Records on locating elements on screens:
-------------------------

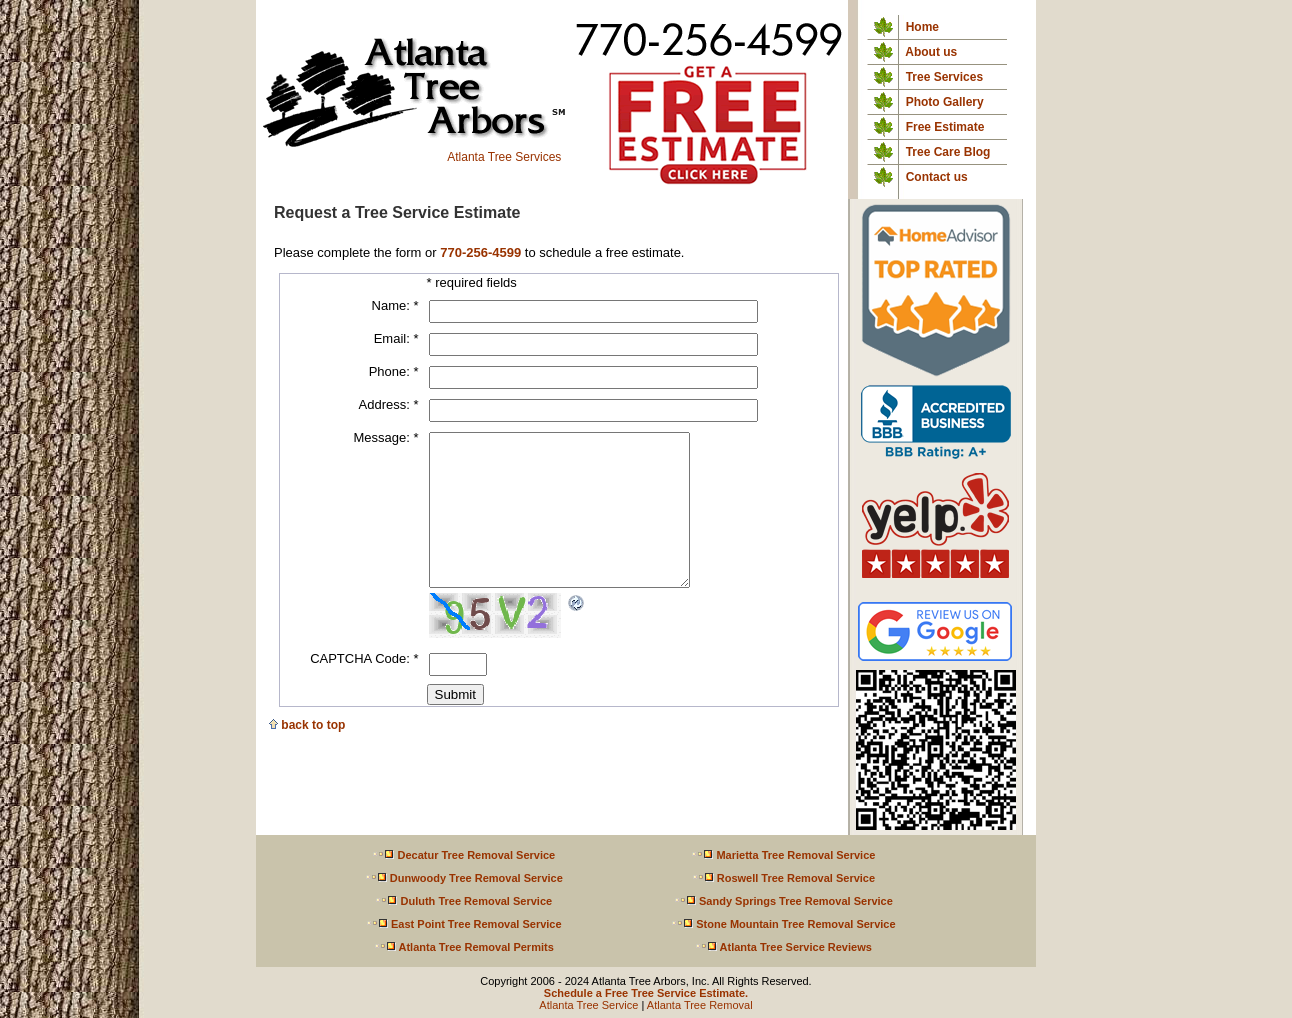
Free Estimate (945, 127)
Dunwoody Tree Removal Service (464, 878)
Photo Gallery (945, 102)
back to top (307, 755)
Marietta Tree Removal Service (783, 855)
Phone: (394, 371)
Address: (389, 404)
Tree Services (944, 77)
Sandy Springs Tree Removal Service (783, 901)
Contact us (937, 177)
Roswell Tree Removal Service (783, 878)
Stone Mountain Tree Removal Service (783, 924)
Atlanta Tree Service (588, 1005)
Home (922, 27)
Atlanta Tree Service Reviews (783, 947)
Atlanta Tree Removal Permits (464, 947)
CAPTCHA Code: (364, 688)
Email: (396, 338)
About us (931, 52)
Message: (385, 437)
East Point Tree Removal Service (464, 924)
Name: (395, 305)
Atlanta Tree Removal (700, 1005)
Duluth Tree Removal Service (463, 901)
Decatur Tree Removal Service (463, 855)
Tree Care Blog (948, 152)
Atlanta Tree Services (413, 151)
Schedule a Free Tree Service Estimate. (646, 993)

-------------------------

- TASK STATEMENT -
Put every item above into a Markdown table with the columns Row and Line, giving each line its own numbered row and skipping blank lines. Leave the pictures out.

- RESPONSE BELOW -
| Row | Line |
|---|---|
| 1 | Free Estimate (945, 127) |
| 2 | Dunwoody Tree Removal Service (464, 878) |
| 3 | Photo Gallery (945, 102) |
| 4 | back to top (307, 755) |
| 5 | Marietta Tree Removal Service (783, 855) |
| 6 | Phone: (394, 371) |
| 7 | Address: (389, 404) |
| 8 | Tree Services (944, 77) |
| 9 | Sandy Springs Tree Removal Service (783, 901) |
| 10 | Contact us (937, 177) |
| 11 | Roswell Tree Removal Service (783, 878) |
| 12 | Stone Mountain Tree Removal Service (783, 924) |
| 13 | Atlanta Tree Service (588, 1005) |
| 14 | Home (922, 27) |
| 15 | Atlanta Tree Service Reviews (783, 947) |
| 16 | Atlanta Tree Removal Permits (464, 947) |
| 17 | CAPTCHA Code: (364, 688) |
| 18 | Email: (396, 338) |
| 19 | About us (931, 52) |
| 20 | Message: (385, 437) |
| 21 | East Point Tree Removal Service (464, 924) |
| 22 | Name: (395, 305) |
| 23 | Atlanta Tree Removal (700, 1005) |
| 24 | Duluth Tree Removal Service (463, 901) |
| 25 | Decatur Tree Removal Service (463, 855) |
| 26 | Tree Care Blog (948, 152) |
| 27 | Atlanta Tree Services (413, 151) |
| 28 | Schedule a Free Tree Service Estimate. (646, 993) |